Case Report: A Case of Acute Cellular Rejection Due to Atopic Dermatitis Exacerbation 3 Years After Heart Transplantation

Affiliations
Case Reports

Case Report: A Case of Acute Cellular Rejection Due to Atopic Dermatitis Exacerbation 3 Years After Heart Transplantation

Nobutaka Kakuda et al. Front Immunol. .

Abstract

Background: Little evidence has been presented about the association between previous atopic/allergic disease and graft rejection after solid organ transplantation. Thus, we present a case wherein acute cellular rejection (ACR) after heart transplantation (HTx) was noted along with exacerbation of atopic disease.

Case summary: A 32-year-old man was admitted at our hospital for regular monitoring of graft rejection. He had undergone heart transplant 3 years prior due to dilated cardiomyopathy. Echocardiogram revealed good biventricular function, and no abnormal findings were found in blood sampling tests. However, biopsy showed moderate ACR [Grade 2R(ISHLT 2004)/3A(ISHLT 1990)], which required twice-repeated steroid pulses with intensified immunosuppression. Meanwhile, his atopic dermatitis, which was diagnosed before having heart failure, was getting worse for the past 6 months. The exacerbation of atopic dermatitis was presumed to be related to the development of the intractable cellular rejection.

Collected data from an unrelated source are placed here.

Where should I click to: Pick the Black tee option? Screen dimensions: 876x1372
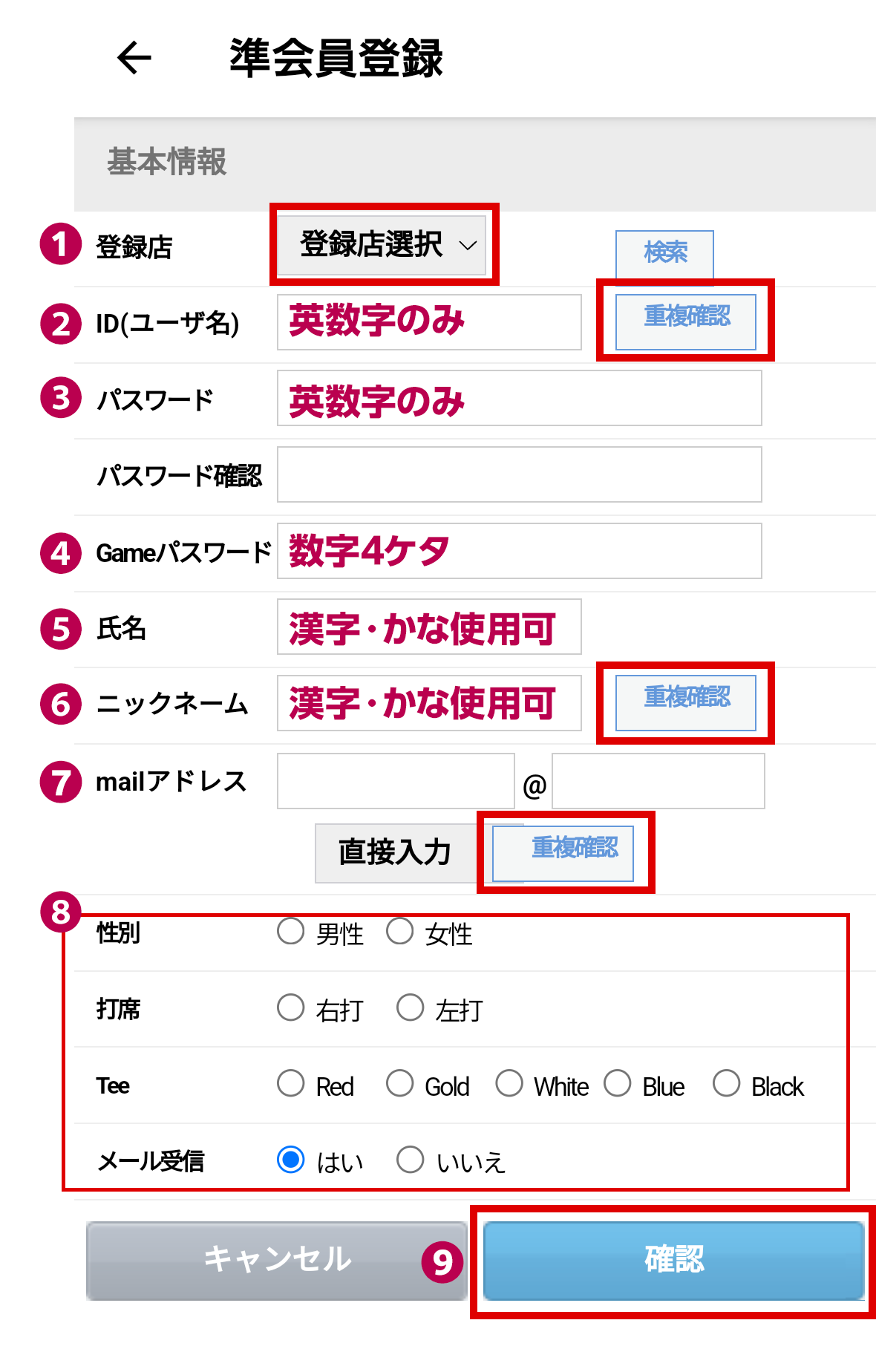(727, 1083)
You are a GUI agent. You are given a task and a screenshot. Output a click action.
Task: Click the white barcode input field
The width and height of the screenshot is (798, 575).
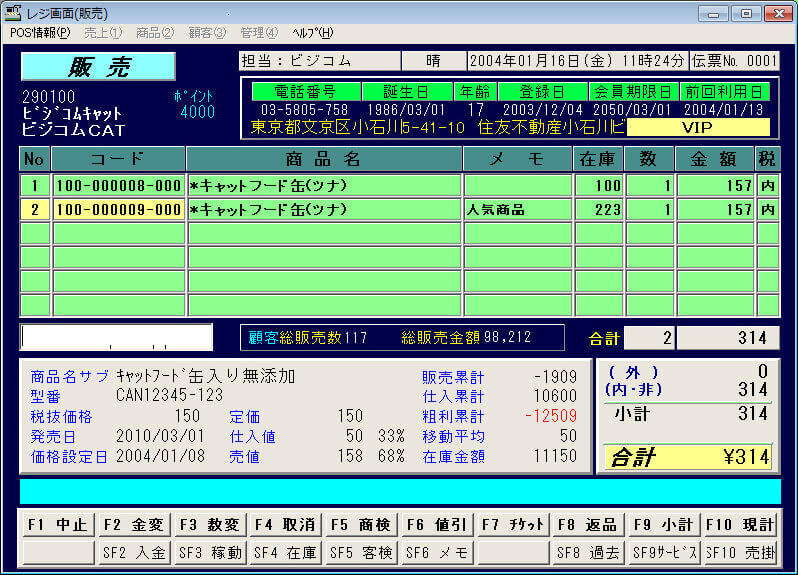click(x=117, y=337)
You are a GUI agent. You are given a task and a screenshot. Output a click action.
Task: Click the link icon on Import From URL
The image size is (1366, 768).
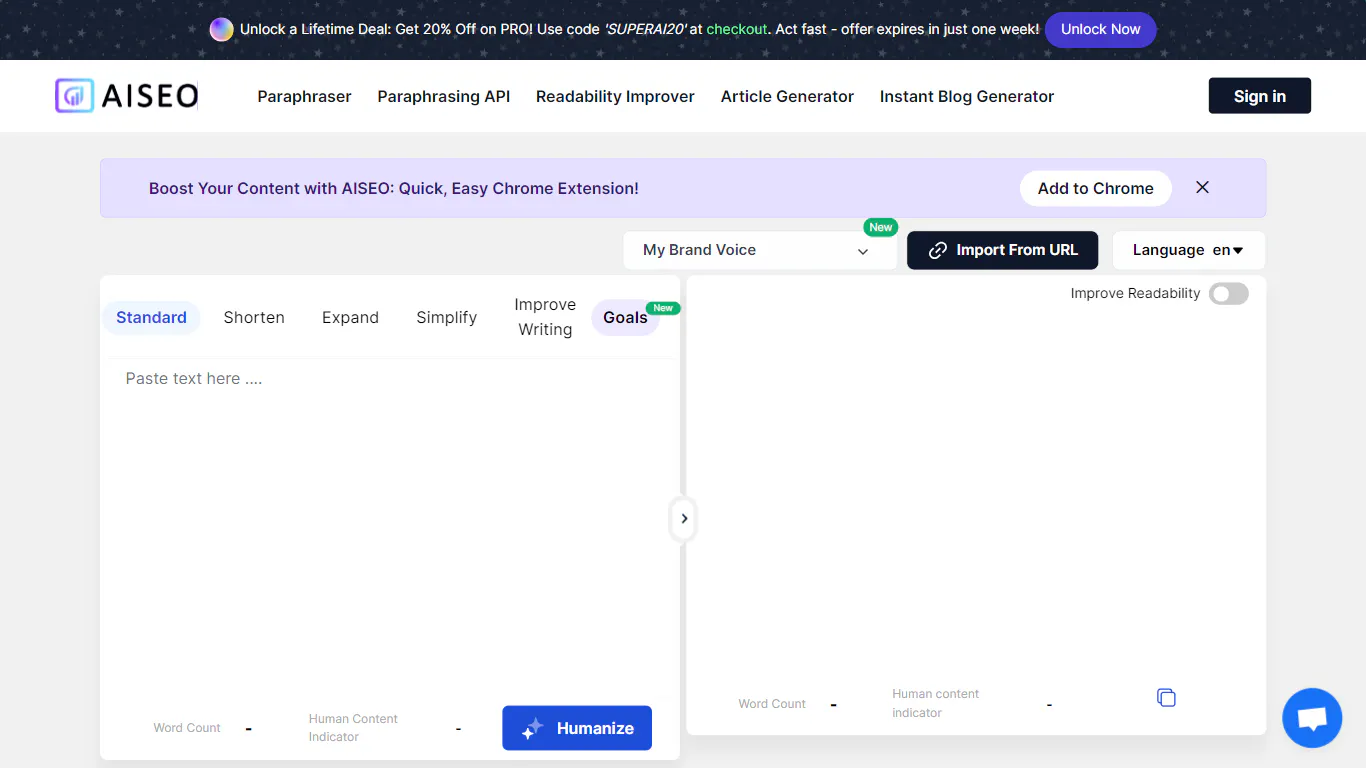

Discussion: This case suggested the association of atopic disease and graft rejection after HTx. We examined 76 patients from a cohort of previous studies who underwent HTx at our hospital, which suggested that patients with atopic/allergic disorders such as atopic dermatitis and asthma tended to have a significantly higher frequency of moderate rejection than non-allergic patients. (p = 0.012; Fisher's exact test). Our case also suggests that exacerbation of atopic dermatitis might cause graft rejection of the transplanted organ, so that it is important to carefully evaluate the risk of graft rejection if there is a previous history of atopic/allergic disease.

Keywords: acute cellular rejection; atopic dermatitis; heart transplantation; late rejection of graft; regulatory T cell.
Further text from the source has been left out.